Tag für Tag zeigt sich jede Frau im Heim als eine unerschöpfliche Quelle von Überraschungen. Die Älteren berühren mich durch ihre Einfachheit und ihre Herzenswärme: sie erwidern die kleinste Höflichkeit mit unendlicher Dankbarkeit, wenn man sie etwa stützend am Arm nimmt, um ihnen vom Speisesaal in ihren Sessel im Korridor zu helfen. Jede hat etwas Mütterliches mir gegenüber, ich möchte fast sagen, etwas Beschützendes, was mich direkt ins Herz trifft. Für das Wenige, was ich anbieten kann, bekomme ich das süßeste Lächeln, liebevolle Blicke, zärtliche Umarmungen zurück.
Zu den jüngeren Frauen, mit denen ich sogar einige Worte in Englisch oder Französisch wechseln kann, hege ich schwesterliche oder freundschaftliche Gefühle. Es ist jedoch wahr, dass es mir manchmal so vorkommt, als sei etwas „Trennendes“ von der Realität in ihrem Verhalten und die Kommunikation gestaltet sich schwierig. Eine ist dabei, die ich füttere beim Frühstück und Abendessen, die selbst völlig in ihrer eigenen Realität lebt: sie ist immer fixiert in ihrem Stuhl aus Sicherheitsgründen, denn andernfalls würde sie überall herumlaufen, und sich alles Mögliche schnappen aus den Zimmern der Mitbewohner.
Dann gab es eine, die lebte in ihrer ganz eigenen Welt, sie war immer angelockt und zu füttern: Lidia, an die ich erinnern möchte wegen ihres Leidensweges vor ihrem Tod. Der Tod wird nicht erlebt wie bei uns, er ist allgegenwärtig im täglichen Leben, weil in Palästina nicht alle Zugang haben zu medizinischer Versorgung und man sich eine Genehmigung holen muss, wenn man in das Hospital von Jerusalem möchte, weil es jenseits der Mauer liegt. Es verging kein Tag, an dem ich nicht von der Mauer innerhalb und außerhalb des Heimes gehört habe. Es verging kein Tag, an dem ich die sie nicht am Ende des Weges gesehen hätte, den ich jeden Tag ging, um die Geburtskirche zu besuchen. Ich hätte mir nie vorstellen können, was es bedeutet, in einem Betlehem zu leben, was von einer Mauer umschlossen ist, nicht eine so schöne wie die der Altstadt von Jerusalem, sondern eine Mauer aus festem Zement, acht Meter hoch, mit Stacheldraht, Wachtürmen, Überwachungskameras und vielem anderen. Ich erwähne die Mauer, weil sie eine ernst zu nehmende Warnung darstellt in meinem Leben gegen jede Art der Trennung; sie „erlebt“ zu haben in dieser Form erlaubt es mir, nun meinem Neffen (und nicht nur ihm) Antworten zu geben, gegen jede Art der Separierung.
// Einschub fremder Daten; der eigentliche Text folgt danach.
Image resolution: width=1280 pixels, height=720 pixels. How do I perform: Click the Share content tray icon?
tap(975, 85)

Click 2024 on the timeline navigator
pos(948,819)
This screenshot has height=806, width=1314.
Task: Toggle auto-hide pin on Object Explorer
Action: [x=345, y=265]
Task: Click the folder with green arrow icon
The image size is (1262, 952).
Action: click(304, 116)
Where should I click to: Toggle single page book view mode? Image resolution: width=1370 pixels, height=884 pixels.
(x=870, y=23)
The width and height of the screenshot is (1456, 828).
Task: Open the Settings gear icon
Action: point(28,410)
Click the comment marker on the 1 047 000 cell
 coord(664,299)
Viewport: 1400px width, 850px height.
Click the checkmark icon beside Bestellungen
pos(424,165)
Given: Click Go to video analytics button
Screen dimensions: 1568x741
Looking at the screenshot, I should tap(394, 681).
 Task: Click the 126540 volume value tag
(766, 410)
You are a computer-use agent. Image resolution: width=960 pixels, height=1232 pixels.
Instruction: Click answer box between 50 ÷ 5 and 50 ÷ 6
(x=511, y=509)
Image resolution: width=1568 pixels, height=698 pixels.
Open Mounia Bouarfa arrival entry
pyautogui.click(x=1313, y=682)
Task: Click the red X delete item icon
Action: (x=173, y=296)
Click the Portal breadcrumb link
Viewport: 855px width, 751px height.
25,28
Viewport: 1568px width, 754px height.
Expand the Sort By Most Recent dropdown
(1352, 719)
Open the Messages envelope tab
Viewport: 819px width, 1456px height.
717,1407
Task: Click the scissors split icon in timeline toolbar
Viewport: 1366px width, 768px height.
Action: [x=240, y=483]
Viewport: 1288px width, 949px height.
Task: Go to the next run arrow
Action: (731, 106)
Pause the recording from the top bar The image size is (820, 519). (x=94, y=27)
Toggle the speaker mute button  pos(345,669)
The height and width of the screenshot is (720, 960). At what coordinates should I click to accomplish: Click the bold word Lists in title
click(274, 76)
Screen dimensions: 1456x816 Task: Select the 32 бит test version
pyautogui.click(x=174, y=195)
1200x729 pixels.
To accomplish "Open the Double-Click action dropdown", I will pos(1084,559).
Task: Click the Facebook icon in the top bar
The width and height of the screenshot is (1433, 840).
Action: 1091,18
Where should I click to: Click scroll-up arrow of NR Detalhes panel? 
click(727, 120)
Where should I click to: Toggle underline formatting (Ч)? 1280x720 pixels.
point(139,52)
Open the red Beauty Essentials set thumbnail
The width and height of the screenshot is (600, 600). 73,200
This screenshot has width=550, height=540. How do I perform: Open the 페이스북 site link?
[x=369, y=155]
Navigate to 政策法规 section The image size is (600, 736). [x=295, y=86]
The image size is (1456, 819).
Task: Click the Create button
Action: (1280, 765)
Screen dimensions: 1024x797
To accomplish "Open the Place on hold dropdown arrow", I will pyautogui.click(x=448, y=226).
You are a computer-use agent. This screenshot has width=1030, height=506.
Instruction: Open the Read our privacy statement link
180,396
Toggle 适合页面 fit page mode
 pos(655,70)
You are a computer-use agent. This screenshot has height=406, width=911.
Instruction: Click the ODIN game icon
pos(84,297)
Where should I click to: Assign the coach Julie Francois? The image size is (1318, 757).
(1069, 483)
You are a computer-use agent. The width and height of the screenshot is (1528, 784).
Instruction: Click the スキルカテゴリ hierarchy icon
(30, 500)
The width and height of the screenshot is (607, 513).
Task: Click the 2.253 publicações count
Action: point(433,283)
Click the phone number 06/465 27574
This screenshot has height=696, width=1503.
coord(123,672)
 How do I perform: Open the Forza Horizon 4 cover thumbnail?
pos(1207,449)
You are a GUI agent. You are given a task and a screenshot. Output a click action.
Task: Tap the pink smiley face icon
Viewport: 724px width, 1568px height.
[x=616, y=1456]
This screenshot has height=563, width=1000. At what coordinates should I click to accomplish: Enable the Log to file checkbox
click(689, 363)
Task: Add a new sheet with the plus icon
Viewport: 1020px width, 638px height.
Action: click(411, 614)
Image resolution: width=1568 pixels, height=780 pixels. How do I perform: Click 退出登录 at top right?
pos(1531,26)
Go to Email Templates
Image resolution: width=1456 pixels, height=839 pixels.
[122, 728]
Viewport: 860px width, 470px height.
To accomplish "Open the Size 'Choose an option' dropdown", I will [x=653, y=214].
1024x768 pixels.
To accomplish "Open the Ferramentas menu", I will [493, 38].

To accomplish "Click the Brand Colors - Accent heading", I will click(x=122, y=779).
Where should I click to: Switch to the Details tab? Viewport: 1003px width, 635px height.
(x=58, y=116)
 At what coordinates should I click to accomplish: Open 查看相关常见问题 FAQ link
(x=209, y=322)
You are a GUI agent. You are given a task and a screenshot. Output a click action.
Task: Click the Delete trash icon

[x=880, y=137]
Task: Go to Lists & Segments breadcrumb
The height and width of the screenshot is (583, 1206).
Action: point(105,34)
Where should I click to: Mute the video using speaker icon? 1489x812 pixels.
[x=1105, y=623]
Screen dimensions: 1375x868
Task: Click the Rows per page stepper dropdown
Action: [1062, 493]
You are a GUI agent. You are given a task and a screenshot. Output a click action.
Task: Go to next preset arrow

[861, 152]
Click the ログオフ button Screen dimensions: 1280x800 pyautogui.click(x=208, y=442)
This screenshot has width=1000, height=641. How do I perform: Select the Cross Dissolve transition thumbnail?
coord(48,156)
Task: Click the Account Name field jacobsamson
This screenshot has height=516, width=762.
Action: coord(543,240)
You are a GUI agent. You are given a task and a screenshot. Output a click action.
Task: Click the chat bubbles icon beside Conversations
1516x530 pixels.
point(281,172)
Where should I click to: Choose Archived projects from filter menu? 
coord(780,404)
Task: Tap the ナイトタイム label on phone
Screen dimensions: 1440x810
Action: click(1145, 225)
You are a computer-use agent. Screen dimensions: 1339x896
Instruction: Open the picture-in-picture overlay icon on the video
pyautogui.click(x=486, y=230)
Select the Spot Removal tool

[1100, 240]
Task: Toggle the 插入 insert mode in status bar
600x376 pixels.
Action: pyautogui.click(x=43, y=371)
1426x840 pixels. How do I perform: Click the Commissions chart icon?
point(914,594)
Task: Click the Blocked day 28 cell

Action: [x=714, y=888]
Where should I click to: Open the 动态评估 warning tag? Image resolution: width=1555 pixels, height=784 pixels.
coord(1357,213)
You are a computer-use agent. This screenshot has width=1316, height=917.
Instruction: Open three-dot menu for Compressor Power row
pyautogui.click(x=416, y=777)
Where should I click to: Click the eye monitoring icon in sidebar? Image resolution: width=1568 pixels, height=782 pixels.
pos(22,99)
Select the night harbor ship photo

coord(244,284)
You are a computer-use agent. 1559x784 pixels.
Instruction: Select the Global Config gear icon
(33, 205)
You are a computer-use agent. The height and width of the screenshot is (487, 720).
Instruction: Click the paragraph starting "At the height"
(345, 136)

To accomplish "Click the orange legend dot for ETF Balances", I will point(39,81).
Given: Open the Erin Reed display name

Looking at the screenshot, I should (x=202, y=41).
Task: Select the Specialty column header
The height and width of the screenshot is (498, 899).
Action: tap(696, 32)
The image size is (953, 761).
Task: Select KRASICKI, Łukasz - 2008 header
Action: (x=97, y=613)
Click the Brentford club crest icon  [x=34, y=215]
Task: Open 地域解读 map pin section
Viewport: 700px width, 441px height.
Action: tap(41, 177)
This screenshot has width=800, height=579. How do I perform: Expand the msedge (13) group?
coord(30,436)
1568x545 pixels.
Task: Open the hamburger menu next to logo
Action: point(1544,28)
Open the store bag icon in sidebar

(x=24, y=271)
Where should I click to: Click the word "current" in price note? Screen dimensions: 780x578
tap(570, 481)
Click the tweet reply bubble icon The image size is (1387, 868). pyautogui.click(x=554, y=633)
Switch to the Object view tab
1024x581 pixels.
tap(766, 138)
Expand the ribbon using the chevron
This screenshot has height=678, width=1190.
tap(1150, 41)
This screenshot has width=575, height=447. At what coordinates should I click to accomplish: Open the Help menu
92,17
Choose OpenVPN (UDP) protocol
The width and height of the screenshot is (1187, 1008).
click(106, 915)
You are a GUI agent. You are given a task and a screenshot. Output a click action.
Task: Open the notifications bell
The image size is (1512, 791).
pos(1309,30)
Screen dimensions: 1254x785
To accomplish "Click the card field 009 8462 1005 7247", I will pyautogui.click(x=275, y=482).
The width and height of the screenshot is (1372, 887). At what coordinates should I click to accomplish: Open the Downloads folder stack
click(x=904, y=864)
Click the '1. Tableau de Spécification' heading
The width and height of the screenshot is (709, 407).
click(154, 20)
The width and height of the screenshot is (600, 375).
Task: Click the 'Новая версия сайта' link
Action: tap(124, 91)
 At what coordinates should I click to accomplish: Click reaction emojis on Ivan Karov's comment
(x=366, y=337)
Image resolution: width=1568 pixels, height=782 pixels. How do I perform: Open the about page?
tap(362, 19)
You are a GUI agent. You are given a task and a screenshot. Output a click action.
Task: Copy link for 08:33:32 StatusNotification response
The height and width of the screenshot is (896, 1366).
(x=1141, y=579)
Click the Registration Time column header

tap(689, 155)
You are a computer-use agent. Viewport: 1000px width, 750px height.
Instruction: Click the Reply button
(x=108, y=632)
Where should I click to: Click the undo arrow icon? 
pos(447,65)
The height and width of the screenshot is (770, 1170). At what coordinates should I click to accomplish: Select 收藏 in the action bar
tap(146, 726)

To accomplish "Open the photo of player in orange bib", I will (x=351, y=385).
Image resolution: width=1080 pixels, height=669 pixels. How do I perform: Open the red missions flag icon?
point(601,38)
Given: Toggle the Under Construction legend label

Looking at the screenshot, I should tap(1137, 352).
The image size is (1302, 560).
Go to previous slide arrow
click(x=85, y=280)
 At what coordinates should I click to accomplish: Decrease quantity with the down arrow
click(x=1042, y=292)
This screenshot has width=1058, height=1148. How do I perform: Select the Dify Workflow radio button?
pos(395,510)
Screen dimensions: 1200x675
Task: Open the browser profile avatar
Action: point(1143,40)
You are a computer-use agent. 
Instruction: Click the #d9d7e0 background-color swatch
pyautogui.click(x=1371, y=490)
Nun, mit dieser intensiven Erfahrung als Praktikantin, kann ich ATS pro Terra Santa nur danken für die Möglichkeit, die mir geboten wurde und die allen Praktikanten im Heiligen Land gegeben wird. Ich werde die Erinnerung an die Frauen in diesem Heim immer im Herzen behalten, an diejenigen, die sich mit Leib und Seele widmen und an alle Palästinenser, die ich kennengelernt habe, ihre Geduld und Mildherzigkeit sind mir ein Vorbild.